▶ [Given records]

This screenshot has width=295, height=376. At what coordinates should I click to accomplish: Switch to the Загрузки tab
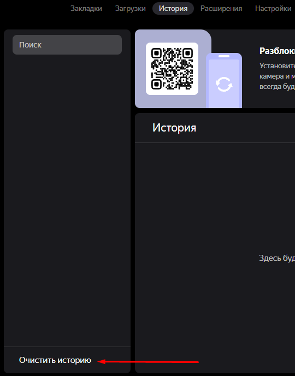pyautogui.click(x=131, y=9)
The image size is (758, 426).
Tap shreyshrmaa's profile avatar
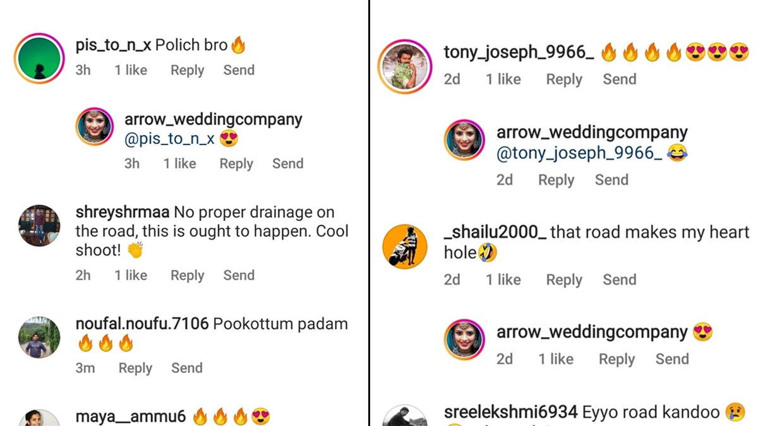tap(39, 225)
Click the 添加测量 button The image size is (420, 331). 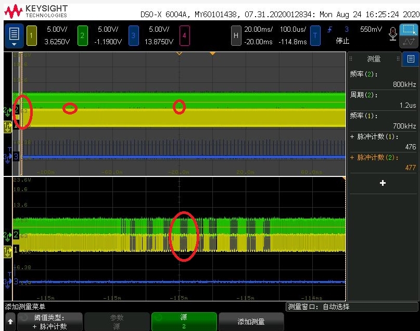(251, 322)
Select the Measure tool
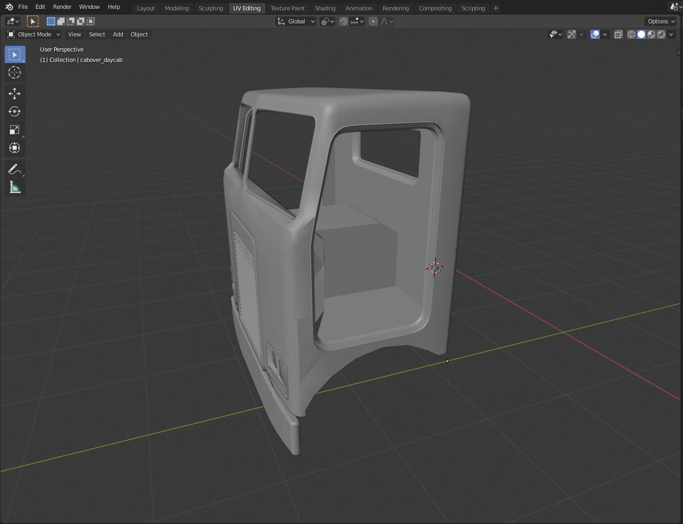 tap(15, 187)
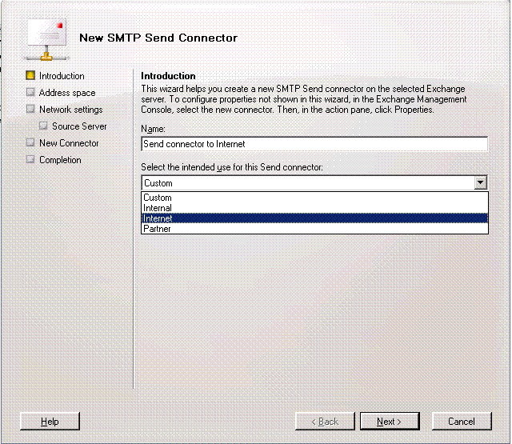Cancel the Send Connector wizard

(462, 421)
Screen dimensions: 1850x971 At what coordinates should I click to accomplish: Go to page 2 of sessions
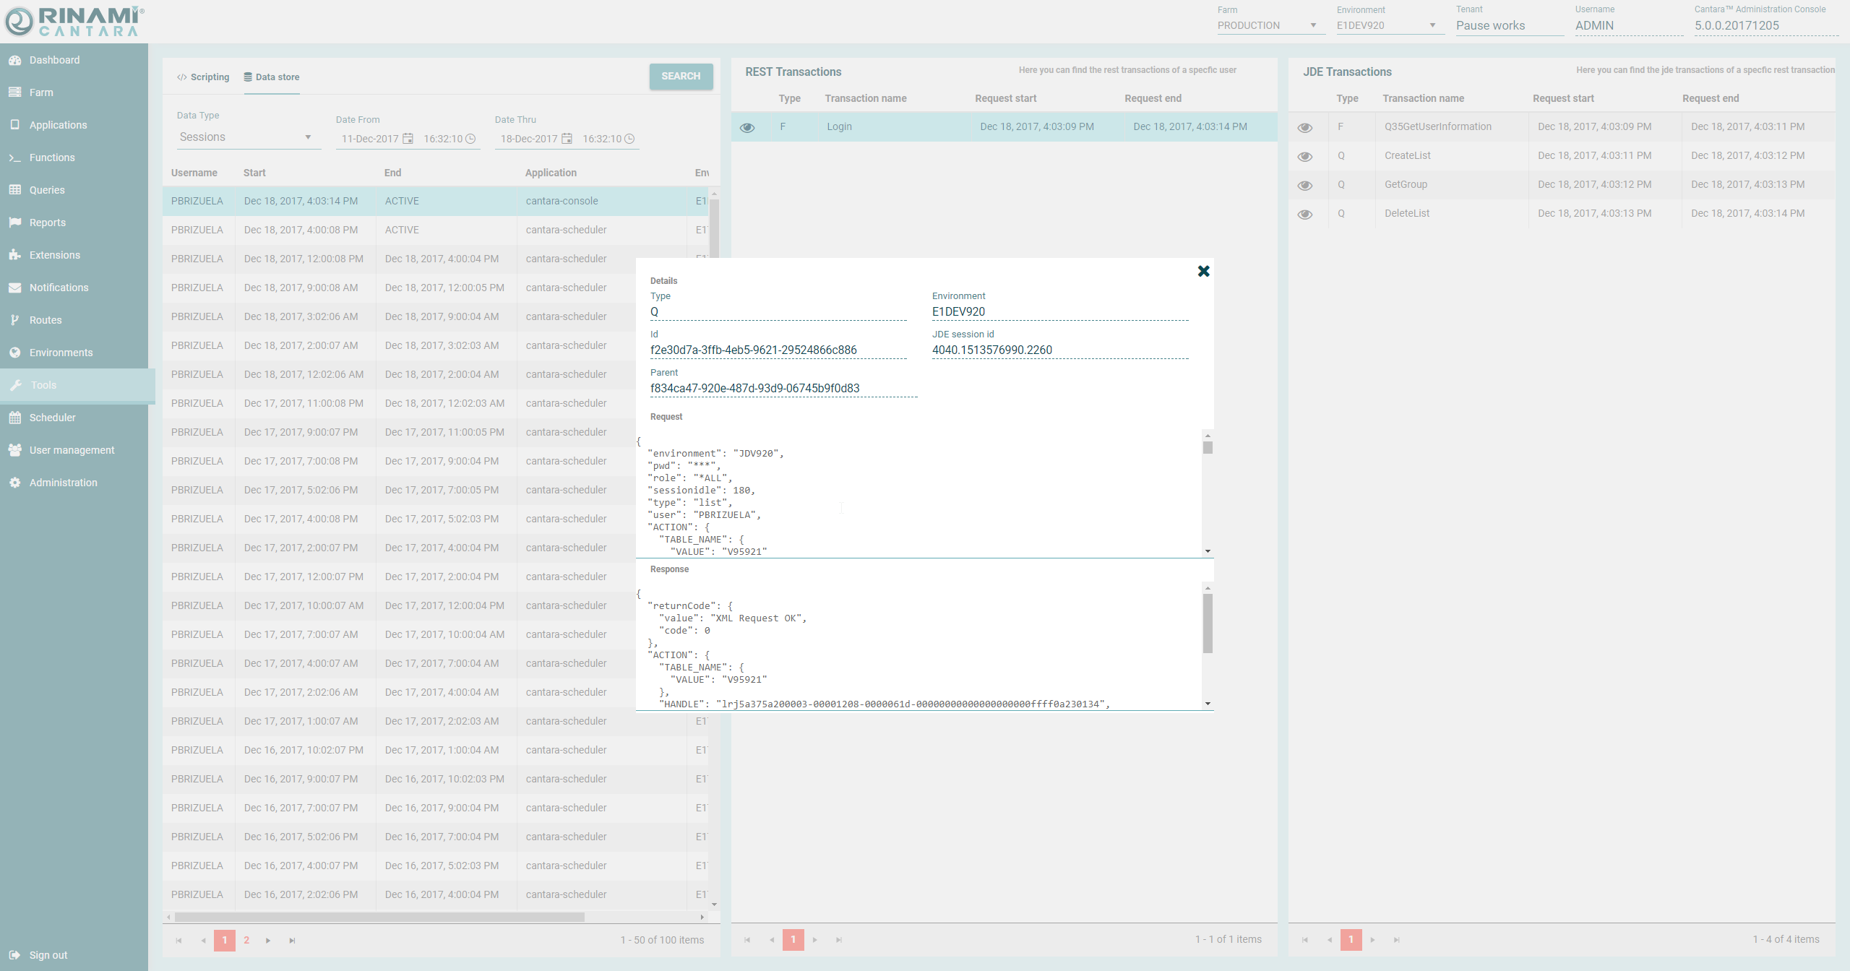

▶ [Exercise directions]
Lay out the rows as a numbered list, from the line with "Select the Measure tool" through the end of the rows, skipping blank lines. Omit the pictures.

▶ [Finished answer]
1. Select the Measure tool
2.  tap(15, 187)
3. Cancel the Send Connector wizard
4. (462, 421)
5. Screen dimensions: 1850x971 At what coordinates should I click to accomplish: Go to page 2 of sessions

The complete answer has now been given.